Some of them are actually quite large–measuring up to five metres in diameter and two metres in height. They’ve been found in the soil at the tropical grasslands of Orinoco Llanos (located in Colombia and Venezuela), and nobody has ever seen what makes them. One day you can walk by and see nothing, and the next, a mound that steadily swells larger as the days go by. They look like this:

Mound

Sometimes, they’re even large enough to protrude out of the water:

Mound

Experts so far have thrown around all kinds of theories to explain the phenomenon, many of which involve erosion, termites or other insects. But it turns out bugs have nothing to do with it, according to a new study published in the journal Plos One. The real explanation is, well, just plain nasty.

The mounds are caused by–wait for it–worm poop. Freaking worm poop. Which means these “mounds” are actually human-sized towers of crap.

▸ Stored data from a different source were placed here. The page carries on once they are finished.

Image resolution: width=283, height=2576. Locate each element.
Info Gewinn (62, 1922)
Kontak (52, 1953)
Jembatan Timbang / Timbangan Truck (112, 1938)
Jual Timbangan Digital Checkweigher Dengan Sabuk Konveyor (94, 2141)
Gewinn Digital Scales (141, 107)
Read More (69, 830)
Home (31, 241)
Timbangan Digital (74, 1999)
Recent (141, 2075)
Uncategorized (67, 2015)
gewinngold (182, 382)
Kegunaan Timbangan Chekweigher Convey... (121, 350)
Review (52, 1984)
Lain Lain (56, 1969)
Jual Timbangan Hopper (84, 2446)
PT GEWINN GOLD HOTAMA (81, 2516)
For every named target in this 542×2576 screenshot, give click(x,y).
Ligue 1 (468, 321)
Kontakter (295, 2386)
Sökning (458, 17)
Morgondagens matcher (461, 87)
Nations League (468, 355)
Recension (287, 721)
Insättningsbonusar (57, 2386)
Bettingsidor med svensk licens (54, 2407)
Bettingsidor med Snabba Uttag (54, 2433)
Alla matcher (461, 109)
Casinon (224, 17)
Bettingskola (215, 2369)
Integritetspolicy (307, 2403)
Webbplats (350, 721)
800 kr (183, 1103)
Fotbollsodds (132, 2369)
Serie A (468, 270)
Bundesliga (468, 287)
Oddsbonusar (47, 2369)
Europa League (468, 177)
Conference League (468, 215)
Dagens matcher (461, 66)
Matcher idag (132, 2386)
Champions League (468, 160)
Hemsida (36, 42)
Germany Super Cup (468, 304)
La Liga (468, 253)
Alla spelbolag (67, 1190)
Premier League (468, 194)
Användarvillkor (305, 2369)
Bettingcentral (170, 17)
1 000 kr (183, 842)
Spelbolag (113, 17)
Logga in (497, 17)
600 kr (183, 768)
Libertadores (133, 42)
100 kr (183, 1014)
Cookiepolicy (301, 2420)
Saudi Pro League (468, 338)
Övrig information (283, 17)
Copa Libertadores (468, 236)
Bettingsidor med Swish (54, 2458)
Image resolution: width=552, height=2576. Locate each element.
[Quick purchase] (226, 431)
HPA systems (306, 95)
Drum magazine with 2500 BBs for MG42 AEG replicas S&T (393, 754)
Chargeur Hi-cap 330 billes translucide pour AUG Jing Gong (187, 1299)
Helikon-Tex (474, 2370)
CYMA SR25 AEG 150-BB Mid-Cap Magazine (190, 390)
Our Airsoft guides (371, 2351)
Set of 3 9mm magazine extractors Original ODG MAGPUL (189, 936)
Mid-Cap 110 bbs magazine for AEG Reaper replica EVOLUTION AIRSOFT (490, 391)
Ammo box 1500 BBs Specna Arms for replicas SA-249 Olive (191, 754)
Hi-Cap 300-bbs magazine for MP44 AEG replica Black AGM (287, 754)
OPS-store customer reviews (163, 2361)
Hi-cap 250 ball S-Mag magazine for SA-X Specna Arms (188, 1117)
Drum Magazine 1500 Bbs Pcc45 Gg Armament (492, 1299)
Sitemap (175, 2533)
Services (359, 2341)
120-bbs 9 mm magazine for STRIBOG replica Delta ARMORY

“Mounds are initiated when large earthworms feed in shallowly flooded soils, depositing casts that form ‘towers’ above water level,” the study reads. “Using permanent galleries, each earthworm returns repeatedly to the same spot to deposit casts and to respire. Over time, the tower becomes a mound.”

In other words, worms crap in the same spot so many times, that the poop eventually makes the ground swell. Researchers found about half of the mounds are comprised of poop. Plus they’re so large and prevalent, that they actually have the ability to alter the natural landscape.

Yeah, yuck.

To make these findings, researchers analyzed aerial and satellite photography along with soil samples from the region. While satellite imagery might seem excessive for this kind of work, here’s what the mounds look like from above:

Plos One

“This exciting discovery allows us to map and understand how these massive landscapes were formed,” Professor José Iriarte, from the University of Exeter’s Archaeology Department, said in a statement. “The fact we know they were created by earthworms across the seasonally flooded savannahs of South America will certainly change how we think about human verses naturally-built landscapes in the region.”

It’s now official, folks: ignorance is bliss.